Do you ever have those moments when you look at someone and you cannot believe they actually exist as a human being because to you they are so unbelievably amazing but you would never make the first move because you’re too afraid? Yeah, that sums up my life.
I have such an incredibly hard time talking to people I don’t know first, especially someone I like. I would definitely consider myself an introvert. I’m very outgoing when I’m around my friends, but when it comes to other people, I am so paranoid. I think what a lot of people who aren’t reserved don’t understand is how hard it is for someone who is introverted and anxious to just go up and talk to someone they like, or text them out of the blue.
You would think that if someone likes a person that much that they would get the confidence to talk to them, but it’s not that simple. You start to think of every possible thing that could go wrong, or every awkward situation that could happen and it freaks you out. It’s a constant battle with yourself because you want that person to talk to you, but the idea of talking to them terrifies you. It’s almost like you wish you could instantly know someone and not feel so afraid to have a conversation with them. You wish you could automatically feel comfortable with someone so you could be yourself and be the outgoing person your friends and family know you to be. You begin to analyze everything they do and think, “Oh maybe that was a sign! Maybe they like me” because you are way too scared to go up and ask them yourself.
It’s almost impossible to pursue anyone because introverts (at least me anyway) sit back and watch as other people pursue the person that they like. Then they say to themselves, “Oh well” (and maybe eat a tub of ice cream because they’ve invested so much of their time thinking about what the relationship would look like that it feels like an imaginary breakup) and move on just like they’ve done so many other times.

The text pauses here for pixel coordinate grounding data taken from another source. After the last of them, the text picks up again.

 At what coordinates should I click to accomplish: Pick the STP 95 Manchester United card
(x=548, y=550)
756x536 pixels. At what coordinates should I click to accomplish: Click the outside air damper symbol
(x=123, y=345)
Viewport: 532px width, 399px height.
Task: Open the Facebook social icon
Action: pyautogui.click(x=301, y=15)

I can’t sit here and give some big solution to the problem because frankly, I haven’t fixed it myself. I still can’t go up to people I like and talk to them first. I constantly daydream about what it would be like to actually have it work out.
I guess the point of this article is to bring some kind of awareness to others that don’t quite understand anxious introverts like myself. It’s harder than you think. But I’ll keep you posted and let you know if anything ends up working out (lol).
I know it’s hard but the only thing that ever makes me feel better, is trusting that there is someone for everyone and that God will give you a push if He knows that’s the one. Keep the faith and continue dreaming about the day your crush ends up liking you, because according to Disney, dreams do come true.